But don't eat your heart out until it comes, darling. I'm going to take you back, mamma, with every wreath in the stack; only, you mustn't eat out your heart in spells. You mustn't, mamma; you mustn't."

Sobs rumbled up through Mrs. Horowitz, which her hand to her mouth tried to constrict.

"For his people he died. The papers--I begged he should burn them--he couldn't--I begged he should keep in his hate--he couldn't--in the square he talked it--the soldiers--he died for his people--they got him--the soldiers--his feet in the snow when they took him--the blood in the snow--O my G.o.d--my--G.o.d!"

"Mamma, darling, please don't go over it all again. What's the use making yourself sick? Please!"

She was well forward in her chair now, winding her dry hands one over the other with a small rotary motion.

"I was rocking--Shila-baby in my lap--stirring on the fire black lentils for my boy--black lentils--he--"

"Mamma!"

"My boy. Like his father before him. My--"

"Mamma, please! Selene is coming any minute now. You know how she hates it. Don't let yourself think back, mamma. A little will-power, the doctor says, is all you need. Think of to-morrow, mamma; maybe, if you want, you can come down and sit in the store awhile and--"

"I was rocking. O my G.o.d, I was rocking, and--"

"Don't get to it--mamma, please! Don't rock yourself that way! You'll get yourself dizzy. Don't, ma; don't!"

"Outside--my boy--the holler--O G.o.d, in my ears all my life!
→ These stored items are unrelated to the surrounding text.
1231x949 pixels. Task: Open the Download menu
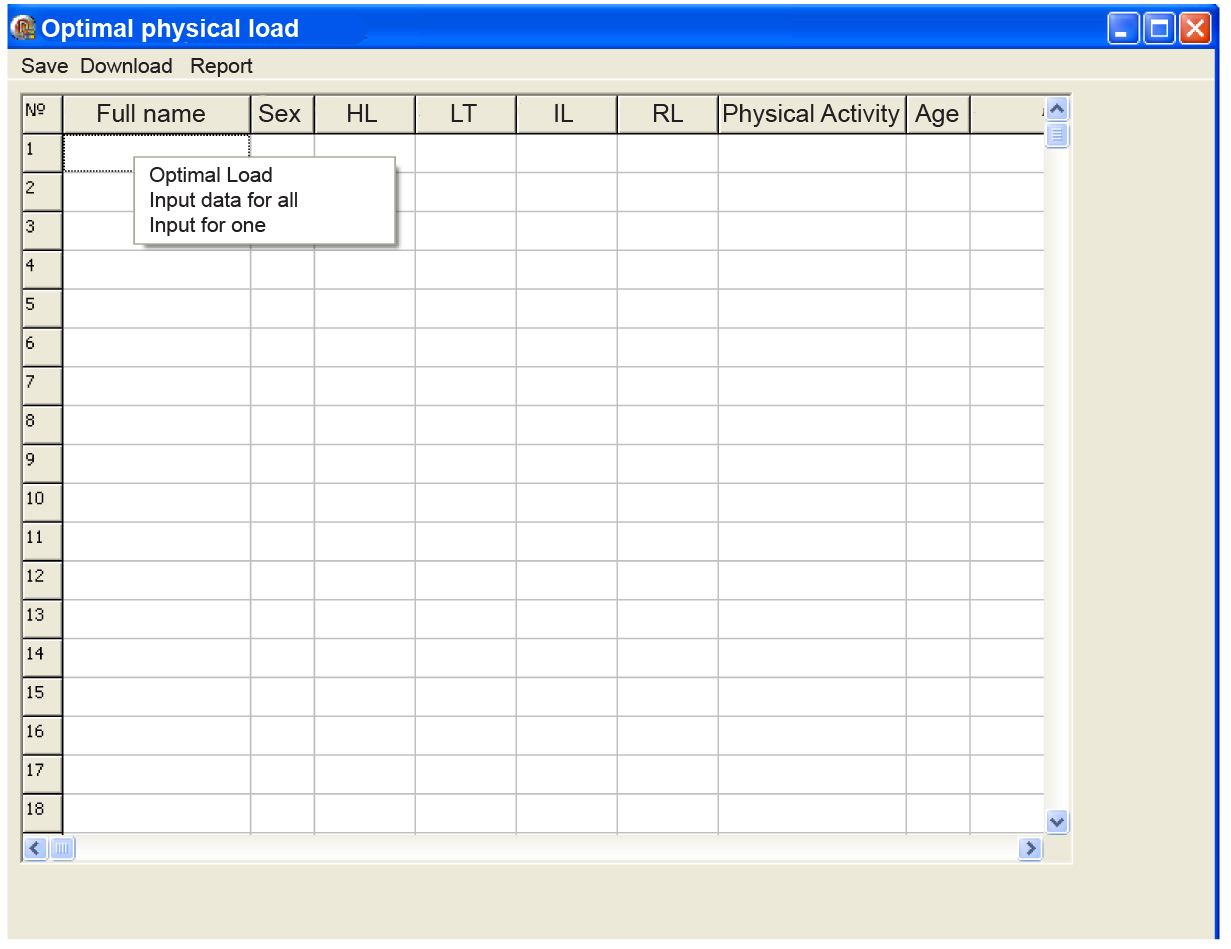tap(126, 66)
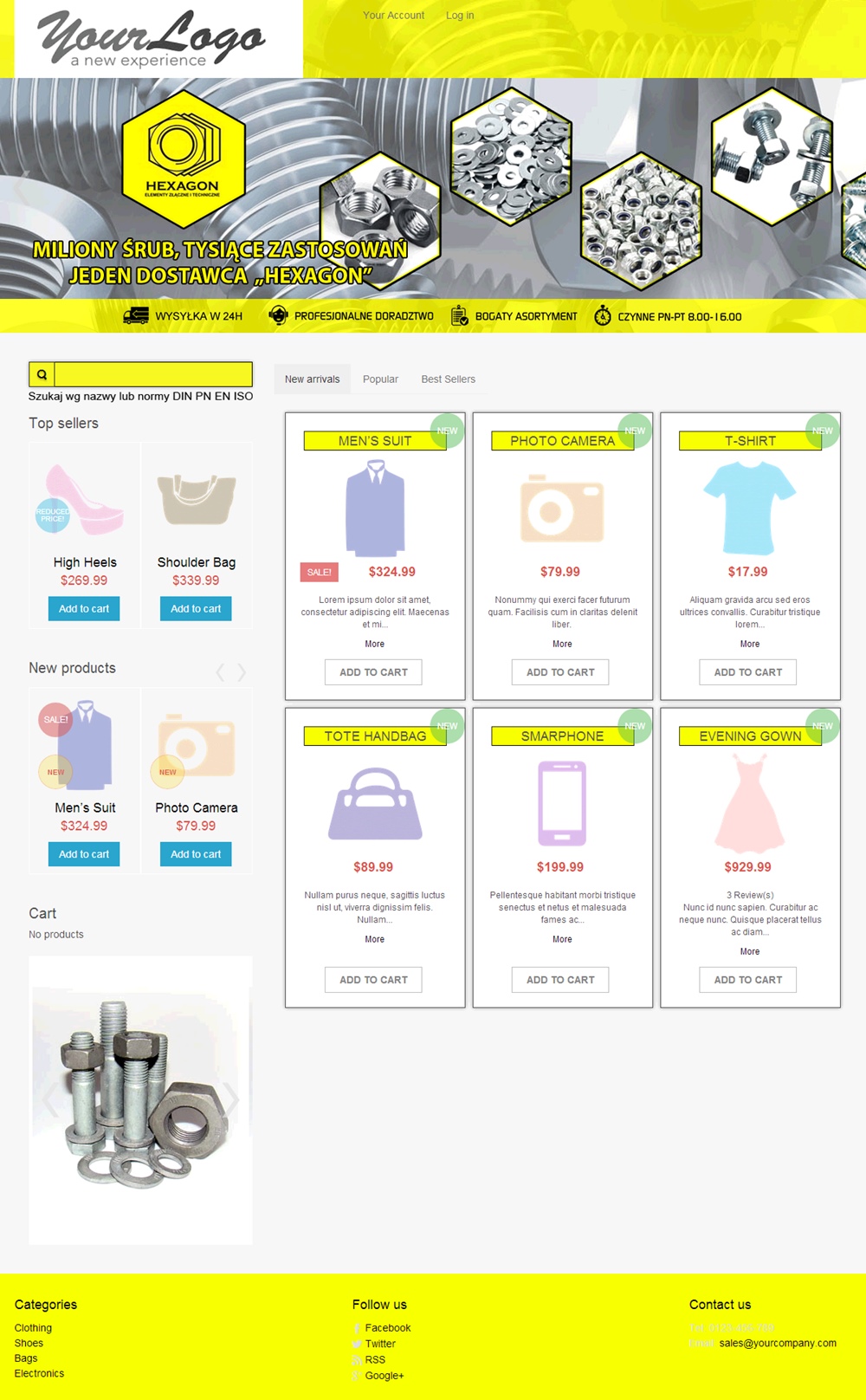
Task: Switch to the Best Sellers tab
Action: click(x=448, y=379)
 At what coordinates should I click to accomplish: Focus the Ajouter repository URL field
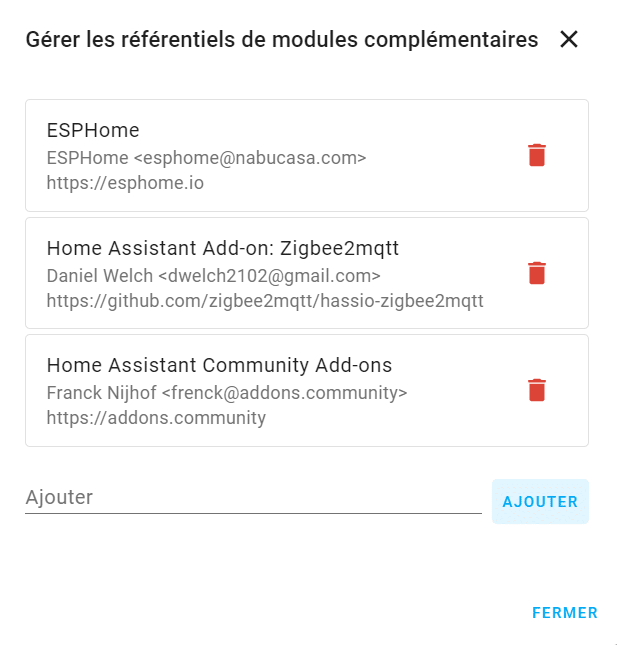click(x=253, y=498)
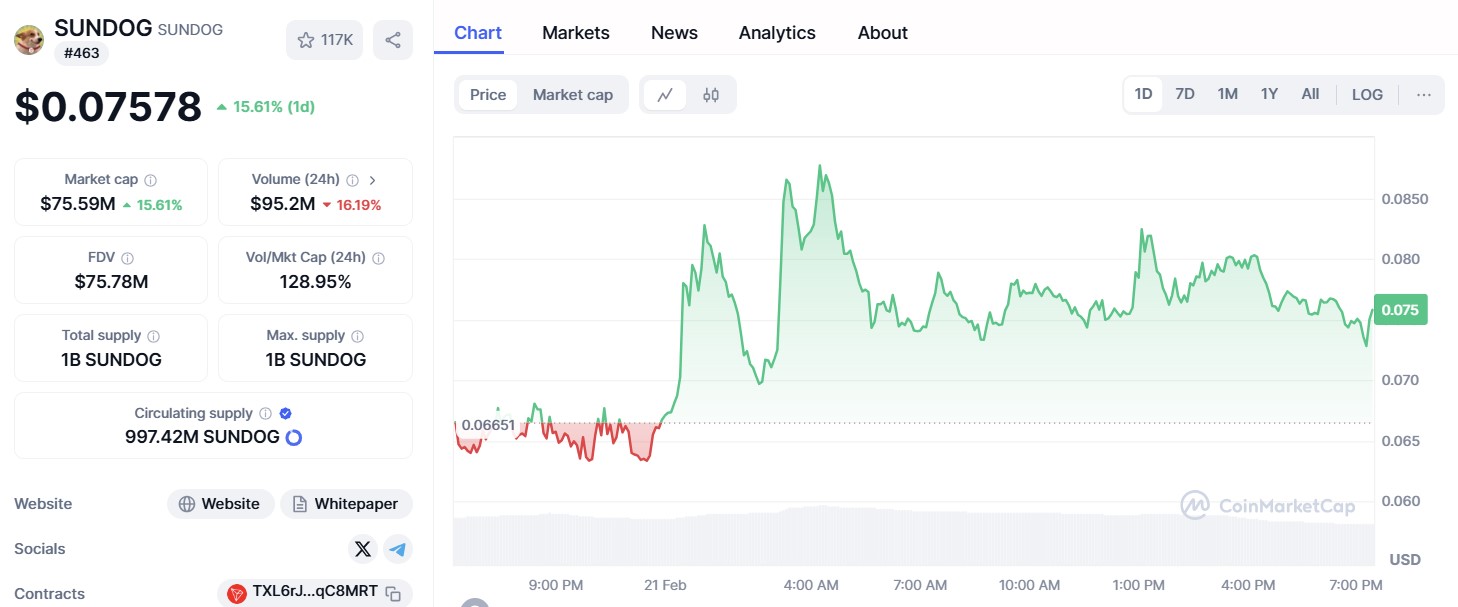Add SUNDOG to watchlist with star
Screen dimensions: 1458x607
[x=325, y=40]
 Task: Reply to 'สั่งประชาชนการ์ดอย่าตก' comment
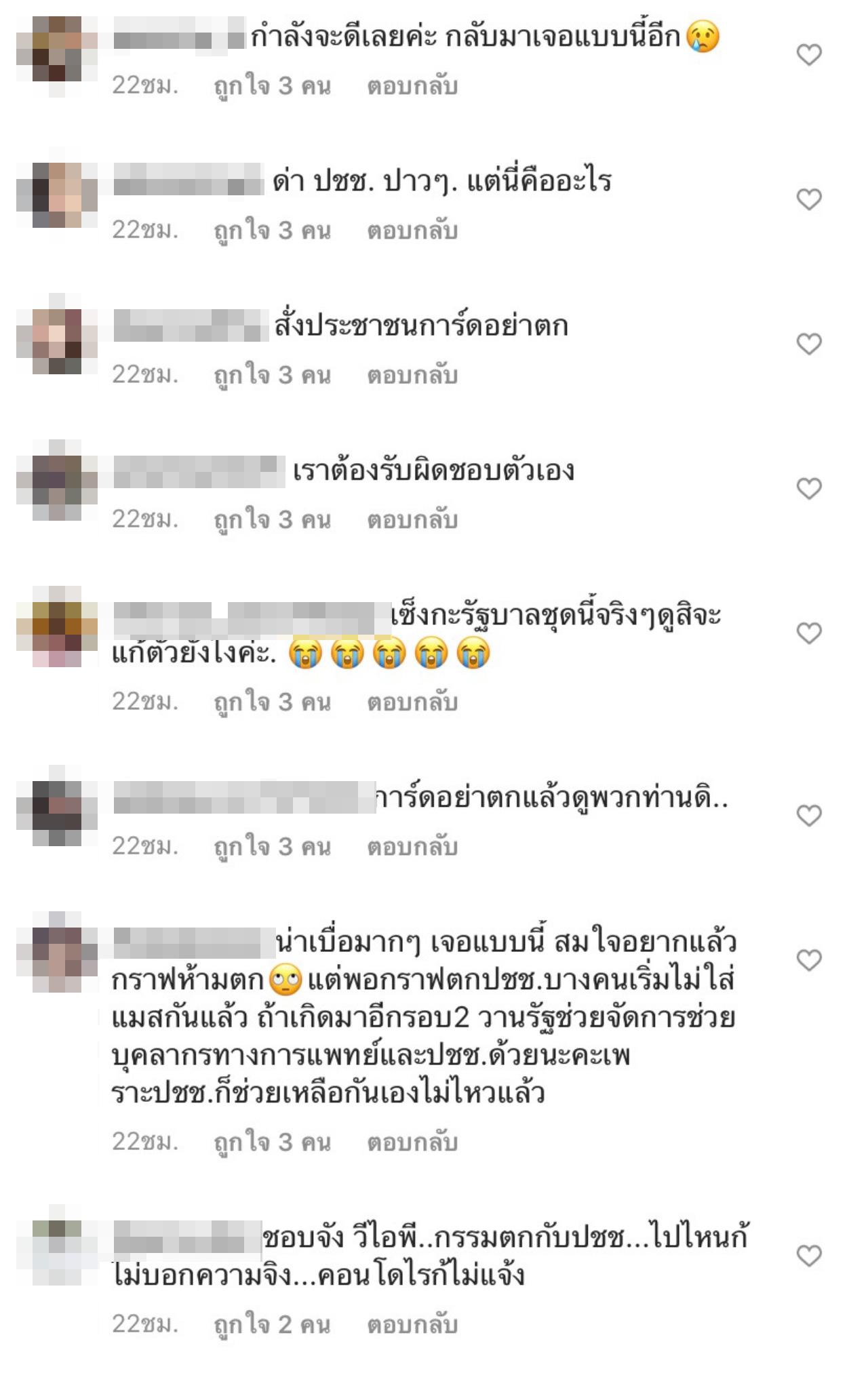[x=412, y=375]
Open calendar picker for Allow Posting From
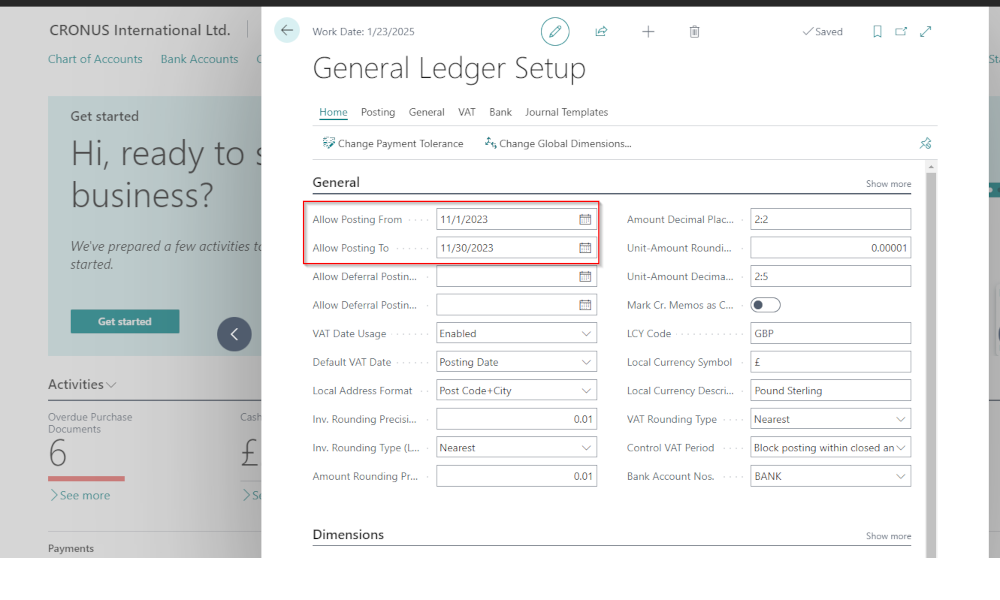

My boy--the papers--the swords--Aylorff--Aylorff--"

"Shh-h-h--mamma--"

"It came through his heart out the back--a blade with two sides--out the back when I opened the door--the spur in his face when he fell--Shila--the spur in his face--the beautiful face of my boy--my Aylorff--my husband before him--that died to make free!" And fell back, bathed in the sweat of the terrific hiccoughing of sobs.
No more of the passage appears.